Viste como la madre se acercó llorando hasta tu padre para darle las gracias por la visita y ofrecerle un café con bizcochos.

—No, gracias, doña Clotilde, es que acabamos de comer.

—¡Ay, don Camilo, si usted supiera lo que sufrió mi hija por ese hombre que la dejó! Yo hasta creo que estaba embarazada… ¿Se imagina usted tanta maldad, aprovecharse de una criatura tan ingenua como era mi hija, prometerle el cielo y la tierra y luego dejarla por otra?

—¿Cuál otra, mi mama? —dice de repente Rigoberto, con los ojos inyectado de alcohol—, hay que decir la verdad, y la verdad es que el hijueputa de Julián la dejó por un cabro.
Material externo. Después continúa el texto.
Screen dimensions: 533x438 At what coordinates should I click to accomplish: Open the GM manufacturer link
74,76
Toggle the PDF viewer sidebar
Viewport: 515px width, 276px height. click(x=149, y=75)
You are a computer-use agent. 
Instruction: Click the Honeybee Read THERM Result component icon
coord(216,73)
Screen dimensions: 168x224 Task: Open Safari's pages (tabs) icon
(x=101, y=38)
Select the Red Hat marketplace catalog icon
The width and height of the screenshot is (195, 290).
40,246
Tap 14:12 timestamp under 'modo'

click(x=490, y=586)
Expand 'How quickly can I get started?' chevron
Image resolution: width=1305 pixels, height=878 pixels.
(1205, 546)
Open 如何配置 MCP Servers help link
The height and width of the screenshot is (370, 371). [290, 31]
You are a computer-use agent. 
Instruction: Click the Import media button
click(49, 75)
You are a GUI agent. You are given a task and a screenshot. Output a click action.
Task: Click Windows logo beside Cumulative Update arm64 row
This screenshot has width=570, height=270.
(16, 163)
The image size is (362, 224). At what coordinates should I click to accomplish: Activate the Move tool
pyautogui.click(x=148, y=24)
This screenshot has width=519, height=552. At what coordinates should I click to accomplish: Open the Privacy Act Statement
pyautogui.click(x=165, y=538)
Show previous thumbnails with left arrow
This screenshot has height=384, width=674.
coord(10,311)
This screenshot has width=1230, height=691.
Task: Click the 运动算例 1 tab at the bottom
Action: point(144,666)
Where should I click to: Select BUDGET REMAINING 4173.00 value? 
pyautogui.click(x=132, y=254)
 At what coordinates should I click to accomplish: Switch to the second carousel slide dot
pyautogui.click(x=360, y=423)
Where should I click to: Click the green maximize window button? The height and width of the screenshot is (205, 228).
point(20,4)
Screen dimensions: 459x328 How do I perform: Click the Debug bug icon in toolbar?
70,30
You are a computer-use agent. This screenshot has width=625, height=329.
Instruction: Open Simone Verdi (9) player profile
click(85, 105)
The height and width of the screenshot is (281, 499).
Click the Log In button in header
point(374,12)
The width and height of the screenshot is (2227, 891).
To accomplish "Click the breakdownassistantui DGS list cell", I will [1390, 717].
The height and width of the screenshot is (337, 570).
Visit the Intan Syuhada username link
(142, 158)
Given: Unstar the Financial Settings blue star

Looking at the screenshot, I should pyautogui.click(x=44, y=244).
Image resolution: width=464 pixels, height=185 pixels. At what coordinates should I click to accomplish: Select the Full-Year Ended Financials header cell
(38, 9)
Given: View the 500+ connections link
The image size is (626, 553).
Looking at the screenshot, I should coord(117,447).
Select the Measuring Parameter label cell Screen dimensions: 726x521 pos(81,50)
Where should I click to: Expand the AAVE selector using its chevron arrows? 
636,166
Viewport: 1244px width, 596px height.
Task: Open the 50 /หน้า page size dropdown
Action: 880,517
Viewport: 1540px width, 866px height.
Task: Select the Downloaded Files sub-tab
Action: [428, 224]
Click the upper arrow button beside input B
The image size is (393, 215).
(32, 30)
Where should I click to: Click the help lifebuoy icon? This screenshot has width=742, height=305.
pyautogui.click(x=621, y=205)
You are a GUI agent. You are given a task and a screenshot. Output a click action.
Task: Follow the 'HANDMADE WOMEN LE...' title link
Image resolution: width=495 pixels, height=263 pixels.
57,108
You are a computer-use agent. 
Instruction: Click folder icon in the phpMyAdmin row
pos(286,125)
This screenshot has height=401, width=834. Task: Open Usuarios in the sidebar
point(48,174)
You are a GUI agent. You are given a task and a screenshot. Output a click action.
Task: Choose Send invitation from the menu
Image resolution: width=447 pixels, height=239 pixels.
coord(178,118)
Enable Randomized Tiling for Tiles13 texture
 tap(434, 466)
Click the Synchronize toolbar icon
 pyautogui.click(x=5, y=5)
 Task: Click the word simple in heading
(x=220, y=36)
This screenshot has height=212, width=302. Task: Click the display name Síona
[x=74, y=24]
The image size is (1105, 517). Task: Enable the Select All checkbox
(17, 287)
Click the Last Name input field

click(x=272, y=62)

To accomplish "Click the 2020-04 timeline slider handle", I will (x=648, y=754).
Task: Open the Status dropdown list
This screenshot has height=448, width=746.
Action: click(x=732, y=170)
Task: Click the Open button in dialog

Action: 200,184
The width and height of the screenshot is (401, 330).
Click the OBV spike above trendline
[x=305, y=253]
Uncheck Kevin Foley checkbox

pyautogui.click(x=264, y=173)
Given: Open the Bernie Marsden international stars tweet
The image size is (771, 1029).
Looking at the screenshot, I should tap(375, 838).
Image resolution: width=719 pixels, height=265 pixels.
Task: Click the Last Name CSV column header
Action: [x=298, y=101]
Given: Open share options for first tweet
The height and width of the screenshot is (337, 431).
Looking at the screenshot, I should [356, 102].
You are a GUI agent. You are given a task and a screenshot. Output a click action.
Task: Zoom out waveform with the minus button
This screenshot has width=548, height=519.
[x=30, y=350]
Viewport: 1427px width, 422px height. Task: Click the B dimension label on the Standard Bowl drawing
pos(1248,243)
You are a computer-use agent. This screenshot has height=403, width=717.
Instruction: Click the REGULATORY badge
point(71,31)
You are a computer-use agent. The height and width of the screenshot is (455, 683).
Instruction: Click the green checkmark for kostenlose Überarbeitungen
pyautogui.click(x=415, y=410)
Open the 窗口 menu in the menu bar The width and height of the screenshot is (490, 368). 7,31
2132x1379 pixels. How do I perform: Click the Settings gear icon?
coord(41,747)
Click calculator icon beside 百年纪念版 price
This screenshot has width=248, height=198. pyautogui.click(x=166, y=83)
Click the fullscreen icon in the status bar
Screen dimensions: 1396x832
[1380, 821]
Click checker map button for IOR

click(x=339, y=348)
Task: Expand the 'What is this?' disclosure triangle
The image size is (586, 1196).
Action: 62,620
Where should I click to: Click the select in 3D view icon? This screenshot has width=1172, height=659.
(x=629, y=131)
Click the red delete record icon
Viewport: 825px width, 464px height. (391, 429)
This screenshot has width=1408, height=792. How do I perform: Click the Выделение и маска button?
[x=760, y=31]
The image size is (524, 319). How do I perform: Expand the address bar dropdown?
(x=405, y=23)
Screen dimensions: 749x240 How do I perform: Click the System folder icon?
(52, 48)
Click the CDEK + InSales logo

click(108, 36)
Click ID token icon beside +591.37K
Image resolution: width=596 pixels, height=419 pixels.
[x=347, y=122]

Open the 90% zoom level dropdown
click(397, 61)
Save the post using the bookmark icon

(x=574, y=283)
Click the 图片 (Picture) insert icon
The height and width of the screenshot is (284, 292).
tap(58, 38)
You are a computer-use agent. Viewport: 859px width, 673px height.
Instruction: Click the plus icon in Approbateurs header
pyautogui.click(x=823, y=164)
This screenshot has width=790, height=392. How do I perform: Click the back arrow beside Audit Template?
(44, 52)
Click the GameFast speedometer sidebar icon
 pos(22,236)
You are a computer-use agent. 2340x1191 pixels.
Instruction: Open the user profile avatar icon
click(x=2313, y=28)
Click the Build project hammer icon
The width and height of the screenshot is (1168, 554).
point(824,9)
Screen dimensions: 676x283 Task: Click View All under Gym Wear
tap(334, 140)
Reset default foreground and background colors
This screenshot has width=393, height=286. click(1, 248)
—Pobre familia —dijo luego tu padre, cuando iban de regreso a casa—, es como si una maldición les hubiera caído desde siempre. Por supuesto que vos no sabés nada, ni siquiera creo todos los hermanos se acuerden, pues estaban muy pequeños, quizá Ricardo….

—¿Una maldición? —dijiste vos, asustado.

—Bueno, por decir algo sobre lo que le pasó al hermano de Rogelio.

—¿El papá de Marcelo?

—Sí, el papá de Marcelo… El hermano se llamaba Ramiro, y era uno de los mejores sastres que había en Cañas. ¡Finísimo! Pero algo pasó y se hizo alcohólico.

—¿Le pasó algo malo?

—Bueno, malo exactamente… Dicen que le cantaba la gallina… Y bueno, de ahí pasó a la cantina a desahogarse en licor barato, a beberse cuanto ganaba en la sastrería, que cada vez era menos, hasta que la mujer lo echó de la casa. No duró ni una semana vivo después de aquello. En un pleito a machetazos le cortaron la cabeza, dicen que uno de los peones del ingenio de azúcar, aunque nunca se supieron los motivos… Muy triste todo aquello.